Not, I have to admit, that this perceived schema is without its difficulties. Things that disappear do have a tendency to reappear at a different time, in a different place. I’m not entirely sure that happens with Black Holes, whatever the size. I believe that nothing actually ever emerges from a Black Hole – although they must get full eventually I’m sure. (I’m not!) I envision a Black Hole as something like an astral waste disposal unit, sucking up stars instead of leftovers, and we all know what happens when they get full…
Anyway, in the same way that the pull of a full-sized Black Hole is so great that it does not even release light, this tiny one on my shoulder hangs onto my thoughts: what I was just about to do, why I was about to do it. Like my possessions, my thoughts have a habit of reappearing where and when they are least expected. Maybe, as well as being astronomically vital to the equilibrium of the Universe, Black Holes are also major pillars of anarchy – essential to the fundamentals of The Chaos Theory (that is my life). I remember reading that everything that is consumed by a Black Hole is compressed by the gigantic forces of gravity, so that the Earth would be squashed down to the size of a golf ball, but would remain the same weight. Now, I’m uncertain of what, exactly, Black Holes are made of, nor, to that point, have I any idea of why they do not consume themselves, but my word, if they’re doing what the scientists tell us they should be doing, they must be very heavy by now. I can’t quite work out why they don’t all just sink to the bottom of space. Also, forgive my ignorance, why don’t they suck in all the zero-mass space that surrounds them and therefore expand like a balloon, getting less and less black with every inhalation of lighter-than-air?
Perhaps this is what is happening with the tiny Black Hole at my shoulder. Perhaps the sheer vacuity of my daytime thoughts is forcing it to release its grip on some of my actual plans and intentions at a different time (again, if you want to understand how that is even possible, you must talk to someone whose knowledge of the astrophysical extends beyond the mastery of child-proof lids) and a different place. Thus, when I go upstairs intent on doing who-knows-what (certainly not I) do I reach the top with no idea whatsoever of what set me on my way – although it returns to me three hours later when I am on the bus and can do nothing about it. Similarly, it would explain why, when I put down the TV remote after muting some politician or another, I find it three days later in the fridge, under a carton of yoghurt whose Best Before Date preceded the Moon landings. (Incidentally, how does a product that is essentially gone-off milk go off? Is there, perhaps, a fundamental scale of gone-offedness of which I am unaware? Maybe there is some kind of explanation available of how one knows when a Stilton has gone mouldy. Is there, in essence, good bad and bad bad?)

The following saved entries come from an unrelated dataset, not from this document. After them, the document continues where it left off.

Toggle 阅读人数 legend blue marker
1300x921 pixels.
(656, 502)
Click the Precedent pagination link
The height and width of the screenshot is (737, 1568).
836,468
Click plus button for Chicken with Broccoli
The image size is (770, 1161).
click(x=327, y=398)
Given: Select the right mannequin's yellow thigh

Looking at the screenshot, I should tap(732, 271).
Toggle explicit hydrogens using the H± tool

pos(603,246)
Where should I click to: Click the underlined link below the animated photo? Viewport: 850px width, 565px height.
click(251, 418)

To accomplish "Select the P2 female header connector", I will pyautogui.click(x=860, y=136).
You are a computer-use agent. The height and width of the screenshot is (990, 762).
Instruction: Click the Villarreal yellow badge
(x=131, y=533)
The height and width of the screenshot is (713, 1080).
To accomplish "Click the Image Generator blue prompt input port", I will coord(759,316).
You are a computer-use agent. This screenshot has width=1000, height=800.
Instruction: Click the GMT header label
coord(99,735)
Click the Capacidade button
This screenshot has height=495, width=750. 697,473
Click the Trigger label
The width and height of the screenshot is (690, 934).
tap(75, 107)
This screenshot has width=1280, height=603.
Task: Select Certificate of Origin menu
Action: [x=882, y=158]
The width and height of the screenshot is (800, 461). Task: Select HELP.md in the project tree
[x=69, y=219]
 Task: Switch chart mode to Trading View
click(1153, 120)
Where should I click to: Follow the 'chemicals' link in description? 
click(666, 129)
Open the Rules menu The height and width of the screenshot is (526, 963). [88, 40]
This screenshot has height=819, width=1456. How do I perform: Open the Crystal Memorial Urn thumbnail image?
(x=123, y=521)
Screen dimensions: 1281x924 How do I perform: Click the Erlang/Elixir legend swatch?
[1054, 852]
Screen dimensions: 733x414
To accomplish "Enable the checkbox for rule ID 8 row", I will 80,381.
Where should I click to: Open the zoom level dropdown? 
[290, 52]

I am (despite what you might believe) an adult and I now realise that I cannot place these disappearances at the feet of The Borrowers. For a start, I have concrete floors – substantial excavations would be required, possibly involving heavy machinery, in order to provide them with a subterranean hide-away in my lounge – and, anyway, there are no mouse-holes in my skirting boards for access. Borrowers are not to blame. What, in any case, would they hope to make with giant keys, a mobile phone and a guitar-shaped bottle-opener? (The bottles do not need to be guitar-shaped, you understand. I think it possible my language skills may have been swallowed, together with my other slipper.)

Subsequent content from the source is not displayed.